§ TASK TO CARRY OUT:
Repeat the whole listing exactly, leaving nothing out.
(STUDY MATERIAL Opens)
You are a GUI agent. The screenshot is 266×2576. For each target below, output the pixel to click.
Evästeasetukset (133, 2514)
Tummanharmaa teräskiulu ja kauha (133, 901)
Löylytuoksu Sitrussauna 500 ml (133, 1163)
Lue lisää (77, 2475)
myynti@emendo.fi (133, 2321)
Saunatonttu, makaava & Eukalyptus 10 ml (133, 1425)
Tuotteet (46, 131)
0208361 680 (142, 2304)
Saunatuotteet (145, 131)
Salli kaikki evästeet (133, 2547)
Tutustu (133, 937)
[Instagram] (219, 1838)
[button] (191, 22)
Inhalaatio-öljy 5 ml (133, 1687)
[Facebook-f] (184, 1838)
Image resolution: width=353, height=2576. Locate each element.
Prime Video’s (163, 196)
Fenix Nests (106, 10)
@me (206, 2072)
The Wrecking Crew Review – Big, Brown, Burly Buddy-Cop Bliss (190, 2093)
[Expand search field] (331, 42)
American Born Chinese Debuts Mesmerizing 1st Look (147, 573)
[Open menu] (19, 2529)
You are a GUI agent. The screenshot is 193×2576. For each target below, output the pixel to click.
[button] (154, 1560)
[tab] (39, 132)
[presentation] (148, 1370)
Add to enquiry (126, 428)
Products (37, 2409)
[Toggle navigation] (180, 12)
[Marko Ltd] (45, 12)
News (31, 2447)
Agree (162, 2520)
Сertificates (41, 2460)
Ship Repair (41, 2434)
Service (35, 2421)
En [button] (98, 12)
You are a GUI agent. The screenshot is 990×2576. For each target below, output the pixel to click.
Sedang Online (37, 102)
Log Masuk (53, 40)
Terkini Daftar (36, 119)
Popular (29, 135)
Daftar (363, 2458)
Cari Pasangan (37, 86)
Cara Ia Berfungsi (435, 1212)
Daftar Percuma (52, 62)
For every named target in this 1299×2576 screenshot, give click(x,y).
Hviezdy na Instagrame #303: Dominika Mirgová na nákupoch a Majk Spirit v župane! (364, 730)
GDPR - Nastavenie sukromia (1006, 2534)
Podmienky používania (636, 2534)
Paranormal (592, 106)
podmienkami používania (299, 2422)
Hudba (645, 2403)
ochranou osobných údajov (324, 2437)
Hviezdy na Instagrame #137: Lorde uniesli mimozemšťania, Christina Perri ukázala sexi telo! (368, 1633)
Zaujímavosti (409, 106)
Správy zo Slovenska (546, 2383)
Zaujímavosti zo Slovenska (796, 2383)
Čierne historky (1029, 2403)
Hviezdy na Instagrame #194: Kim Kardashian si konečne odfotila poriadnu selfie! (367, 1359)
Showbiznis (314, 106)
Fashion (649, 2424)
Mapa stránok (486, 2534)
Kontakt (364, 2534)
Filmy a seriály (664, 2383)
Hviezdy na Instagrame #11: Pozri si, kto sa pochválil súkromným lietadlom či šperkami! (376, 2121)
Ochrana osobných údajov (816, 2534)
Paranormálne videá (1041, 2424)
(STUDY MATERIAL Closes)
§ EXERCISE ANSWER:
You are a GUI agent. The screenshot is 266×2576. For each target below, output the pixel to click.
Evästeasetukset (133, 2514)
Tummanharmaa teräskiulu ja kauha (133, 901)
Löylytuoksu Sitrussauna 500 ml (133, 1163)
Lue lisää (77, 2475)
myynti@emendo.fi (133, 2321)
Saunatonttu, makaava & Eukalyptus 10 ml (133, 1425)
Tuotteet (46, 131)
0208361 680 (142, 2304)
Saunatuotteet (145, 131)
Salli kaikki evästeet (133, 2547)
Tutustu (133, 937)
[Instagram] (219, 1838)
[button] (191, 22)
Inhalaatio-öljy 5 ml (133, 1687)
[Facebook-f] (184, 1838)
Image resolution: width=353, height=2576. Locate each element.
Prime Video’s (163, 196)
Fenix Nests (106, 10)
@me (206, 2072)
The Wrecking Crew Review – Big, Brown, Burly Buddy-Cop Bliss (190, 2093)
[Expand search field] (331, 42)
American Born Chinese Debuts Mesmerizing 1st Look (147, 573)
[Open menu] (19, 2529)
You are a GUI agent. The screenshot is 193×2576. For each target below, output the pixel to click.
[button] (154, 1560)
[tab] (39, 132)
[presentation] (148, 1370)
Add to enquiry (126, 428)
Products (37, 2409)
[Toggle navigation] (180, 12)
[Marko Ltd] (45, 12)
News (31, 2447)
Agree (162, 2520)
Сertificates (41, 2460)
Ship Repair (41, 2434)
Service (35, 2421)
En [button] (98, 12)
You are a GUI agent. The screenshot is 990×2576. For each target below, output the pixel to click.
Sedang Online (37, 102)
Log Masuk (53, 40)
Terkini Daftar (36, 119)
Popular (29, 135)
Daftar (363, 2458)
Cari Pasangan (37, 86)
Cara Ia Berfungsi (435, 1212)
Daftar Percuma (52, 62)
For every named target in this 1299×2576 screenshot, give click(x,y).
Hviezdy na Instagrame #303: Dominika Mirgová na nákupoch a Majk Spirit v župane! (364, 730)
GDPR - Nastavenie sukromia (1006, 2534)
Podmienky používania (636, 2534)
Paranormal (592, 106)
podmienkami používania (299, 2422)
Hudba (645, 2403)
ochranou osobných údajov (324, 2437)
Hviezdy na Instagrame #137: Lorde uniesli mimozemšťania, Christina Perri ukázala sexi telo! (368, 1633)
Zaujímavosti (409, 106)
Správy zo Slovenska (546, 2383)
Zaujímavosti zo Slovenska (796, 2383)
Čierne historky (1029, 2403)
Hviezdy na Instagrame #194: Kim Kardashian si konečne odfotila poriadnu selfie! (367, 1359)
Showbiznis (314, 106)
Fashion (649, 2424)
Mapa stránok (486, 2534)
Kontakt (364, 2534)
Filmy a seriály (664, 2383)
Hviezdy na Instagrame #11: Pozri si, kto sa pochválil súkromným lietadlom či šperkami! (376, 2121)
Ochrana osobných údajov (816, 2534)
Paranormálne videá (1041, 2424)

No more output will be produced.